I have a text file being read into my Visual Studion 2012 program that has letters such as ÀÁÄàáäÈÉËèéëÌÍÏìíïÒÓÖòóöÙÚÜùúü, which I'd like to convert to regular English letters such as A, E, I, O, U (case is irrelevant). When my code encounters one of these, I see it in debug as a black diamond with a question in it. Various methods to decode the letter into something where I can then use Regex.Replace() haven't been successful, or I haven't found the right technique yet while searching the net.

Thanks for any help.

  • 1
    You'll need to know how the file is encoded. You'll also need to know how the file is read into your program. You've only given a vague description and left us to try to guess what your code might be.
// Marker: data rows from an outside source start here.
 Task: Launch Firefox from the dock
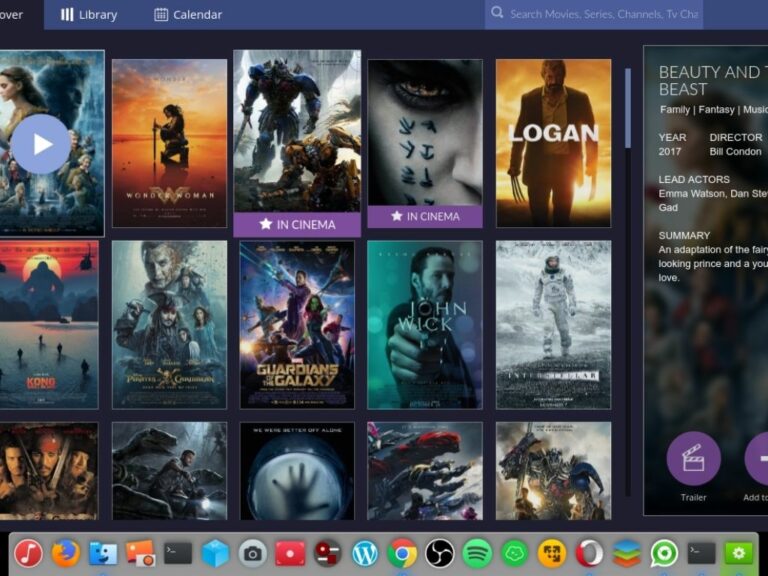point(66,552)
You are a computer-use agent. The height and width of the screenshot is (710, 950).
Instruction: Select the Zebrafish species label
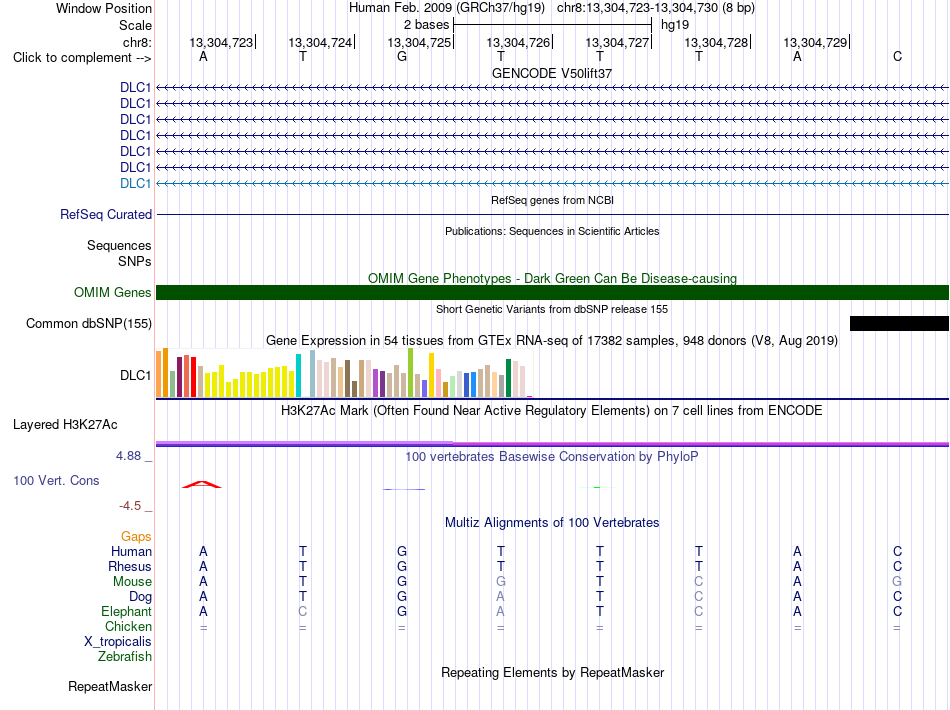125,657
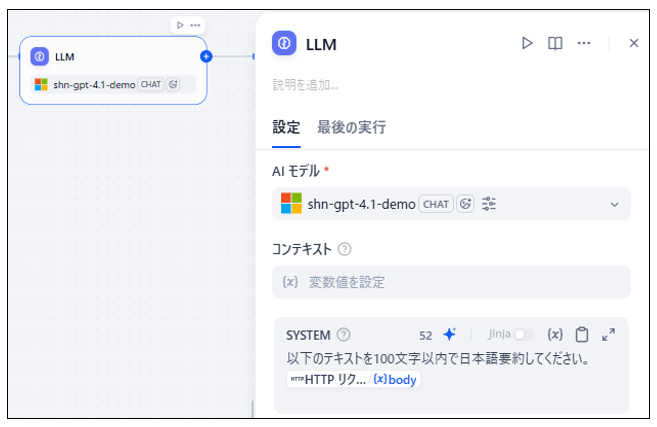The image size is (657, 427).
Task: Run the LLM node from canvas play button
Action: (x=179, y=25)
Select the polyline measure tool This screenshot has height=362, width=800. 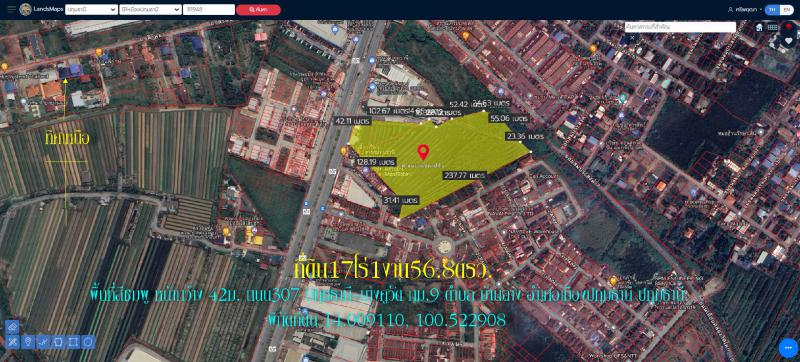[x=43, y=342]
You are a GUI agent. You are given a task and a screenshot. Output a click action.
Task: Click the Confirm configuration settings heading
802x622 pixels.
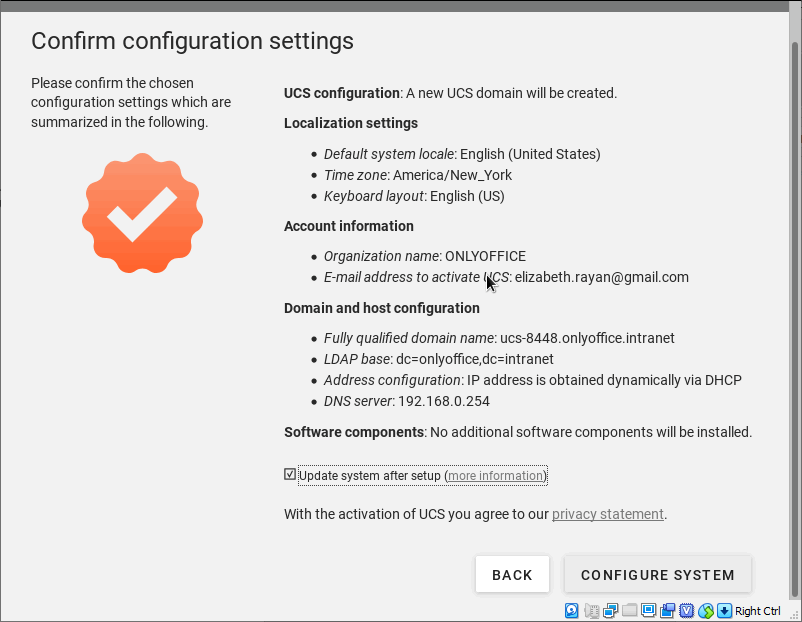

I think you need to take a little more time over your question and try to imagine how it looks from our perspective. That is imagine that you cannot see your code and all that can be seen are the words above. Also, one wonders why you would wish to settle for such a poor solution. Why not do it right? Why not read the characters properly? What's wrong with non-English text? – David Heffernan Apr 20 '14 at 18:59
  • 1
    Possible duplicate of http://stackoverflow.com/questions/249087/how-do-i-remove-diacritics-accents-from-a-string-in-net?lq=1 and several others. – ClickRick Apr 20 '14 at 19:04
  • David wrote: You'll need to know how the file is encoded. Let me make that __You'll NEED to know how the file is encoded.__ – TaW Apr 20 '14 at 19:07
  • Sorry, this seemed like a straight forward "trap and convert" problem. How does one determine how the file was encoded when it is just handed over with no information? The file is being read into my program with a string fileData = File.ReadAllText(fileName); – user3554581 Apr 21 '14 at 13:51
  • Here's the rest of my post (please forgive me, this is my first time posting to this site): This started out as a homework assignment to count alpha letters in a large text file, but having encountered the foreign characters, I wanted to investigate further. You are right, I should count the characters and display them properly...I just need to figure out how do to that. – user3554581 Apr 21 '14 at 14:00

1 Answers1

0

I solved the problem by simply opening the .txt file in Notepad and doing a SaveAs a UTF-8 file type. Now my program recognizes the characters, counts the correctly, and displays them properly on my form.